Action item: Set down, exactly and only, everything from the line containing "The image size is (921, 742)." down to the line containing "The image size is (1312, 984)." in the data below; the pictures are not part of the copy.
::::
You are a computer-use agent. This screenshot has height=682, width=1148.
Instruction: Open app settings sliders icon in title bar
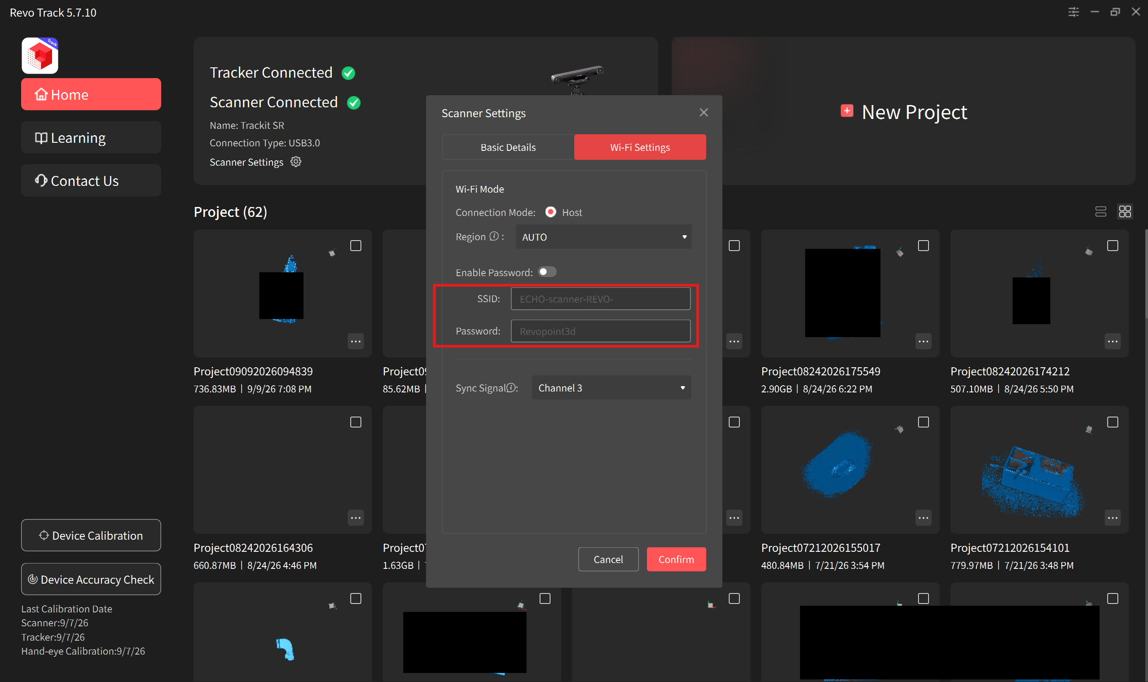[x=1073, y=12]
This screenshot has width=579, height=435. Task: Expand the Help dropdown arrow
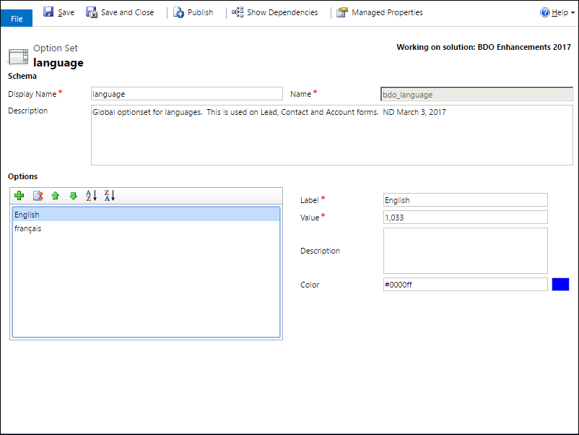click(573, 12)
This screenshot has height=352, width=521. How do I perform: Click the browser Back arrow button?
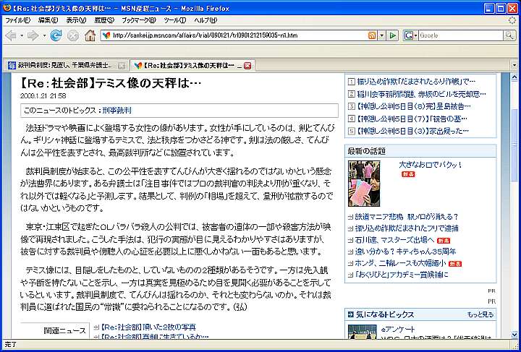13,35
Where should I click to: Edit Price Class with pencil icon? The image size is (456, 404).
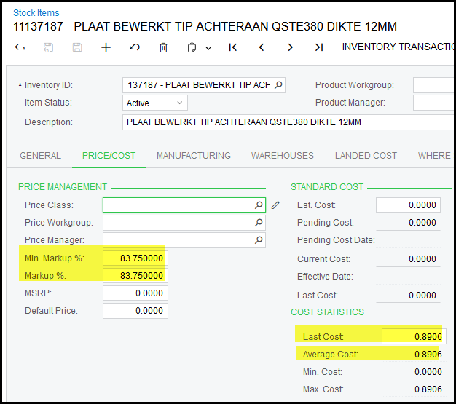point(275,205)
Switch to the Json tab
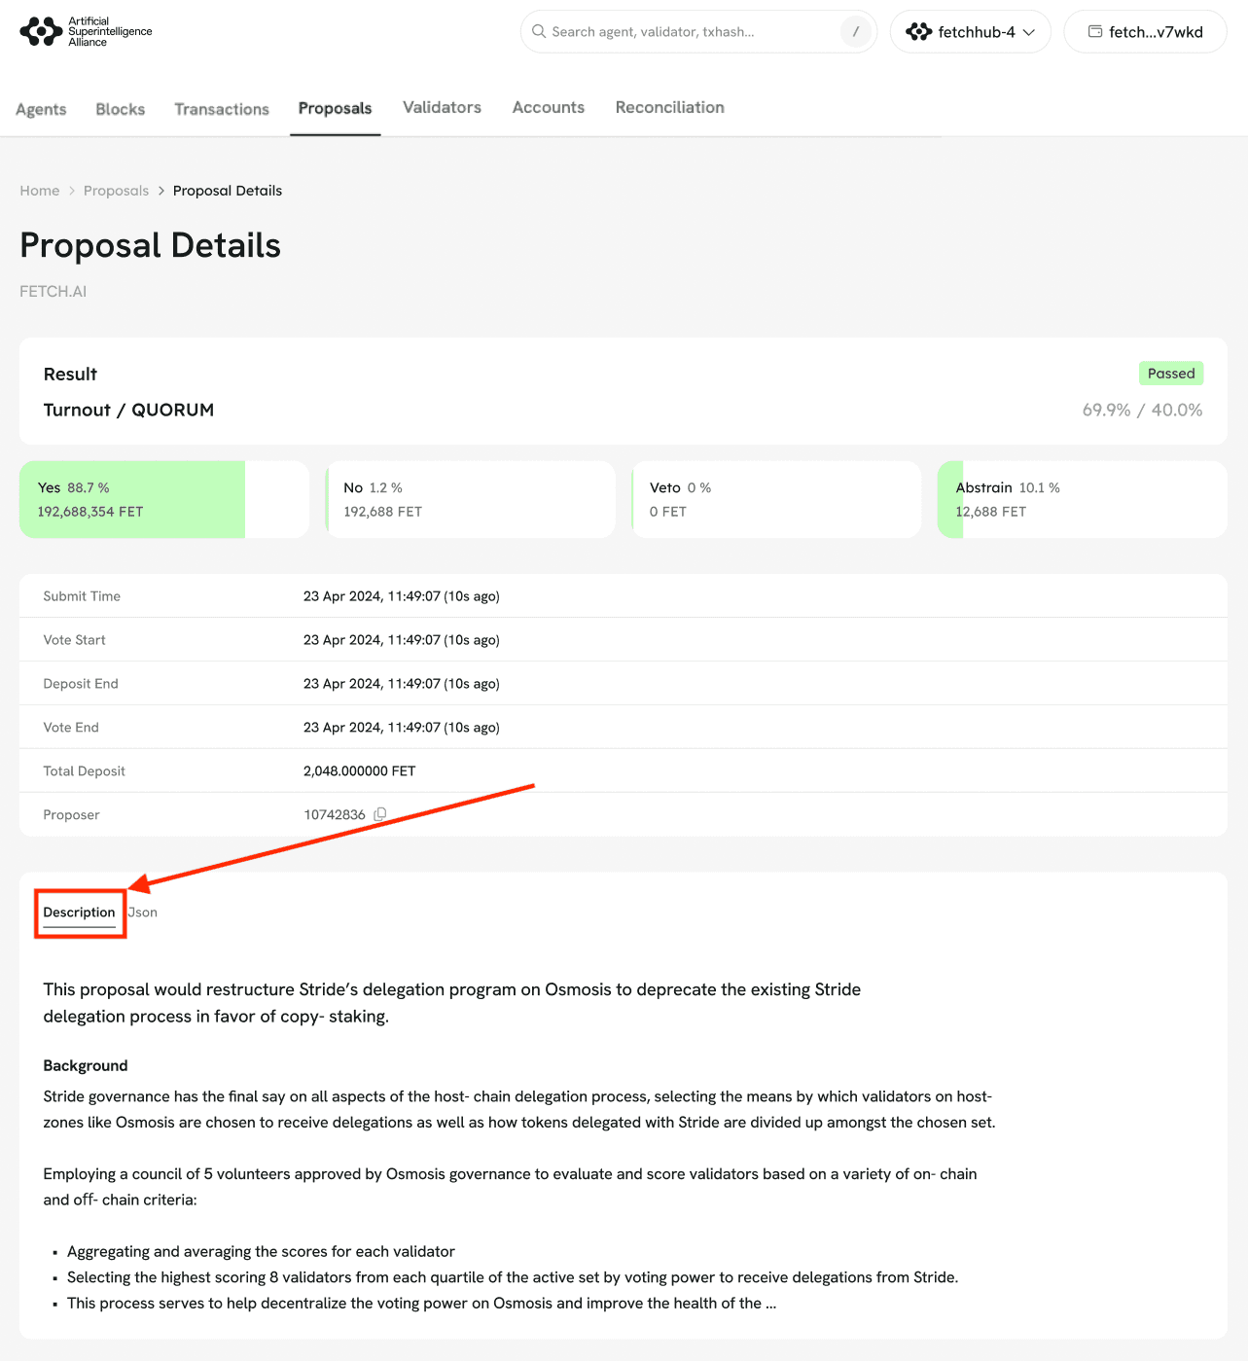Screen dimensions: 1248x1361 (144, 913)
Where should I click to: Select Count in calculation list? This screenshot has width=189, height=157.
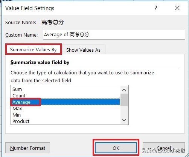(19, 96)
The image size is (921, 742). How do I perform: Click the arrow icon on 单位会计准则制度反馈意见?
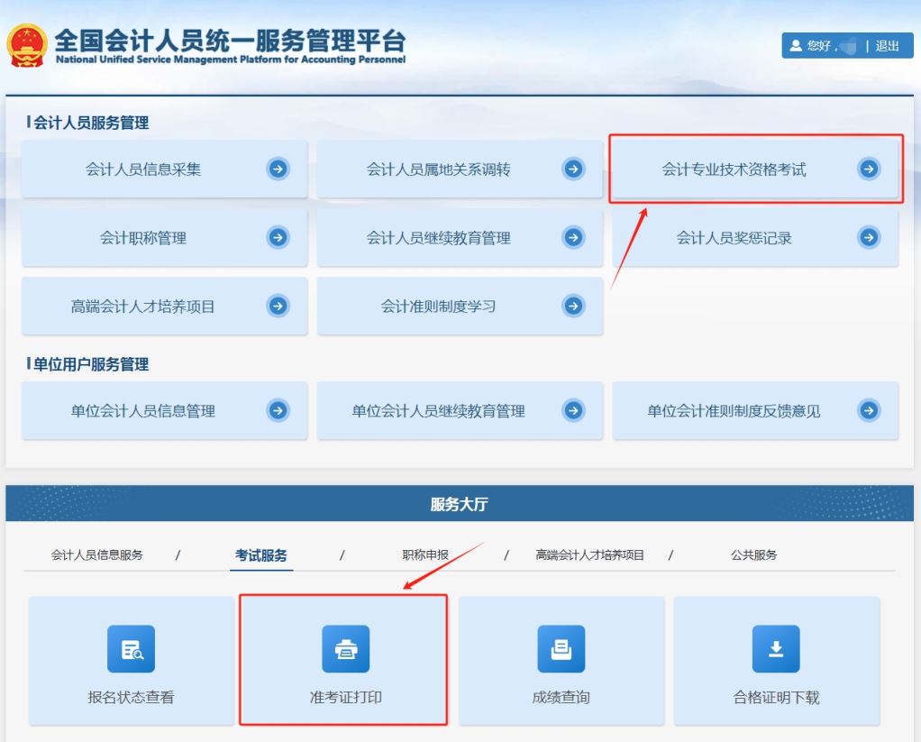(x=868, y=410)
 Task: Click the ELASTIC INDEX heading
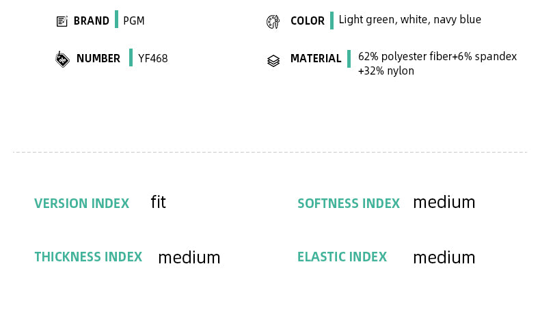[342, 257]
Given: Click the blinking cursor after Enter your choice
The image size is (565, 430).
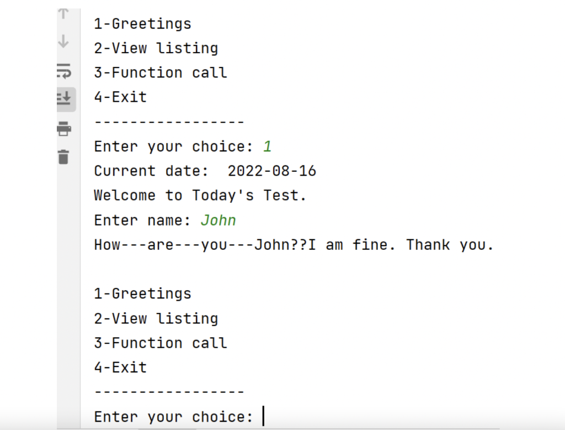Looking at the screenshot, I should 263,416.
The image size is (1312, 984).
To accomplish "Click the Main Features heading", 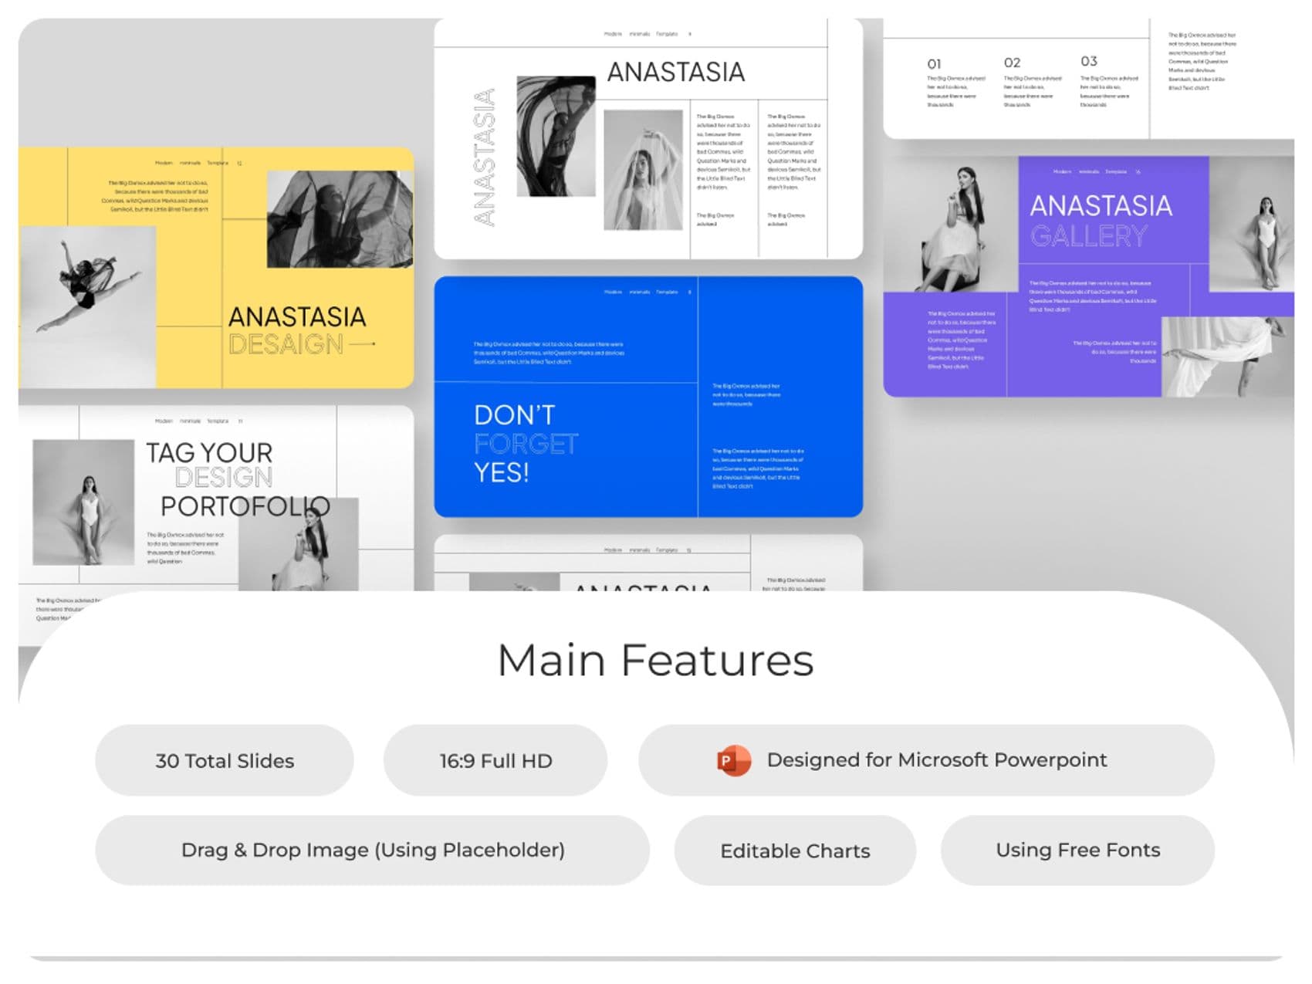I will click(656, 661).
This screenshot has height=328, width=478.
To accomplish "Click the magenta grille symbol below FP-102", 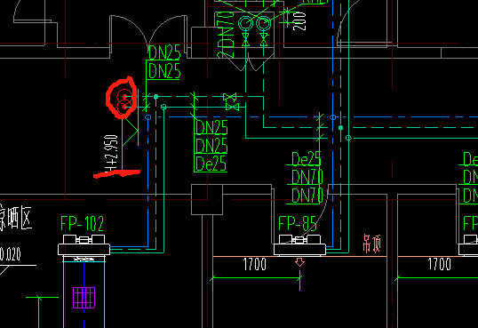I will coord(84,298).
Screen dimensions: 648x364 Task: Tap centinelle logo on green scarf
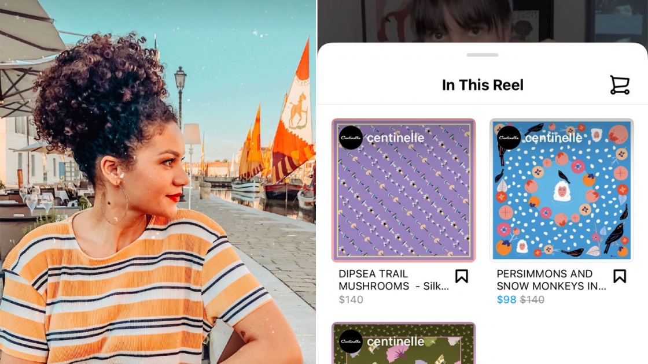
::::
Answer box:
The image size is (921, 742). How do I perform: Click the arrow icon on 单位会计准则制度反馈意见?
(x=868, y=410)
 Task: Click the ELASTIC INDEX heading
[342, 257]
Given: Click the blinking cursor after Enter your choice
The image size is (565, 430).
Looking at the screenshot, I should 263,416.
The image size is (1312, 984).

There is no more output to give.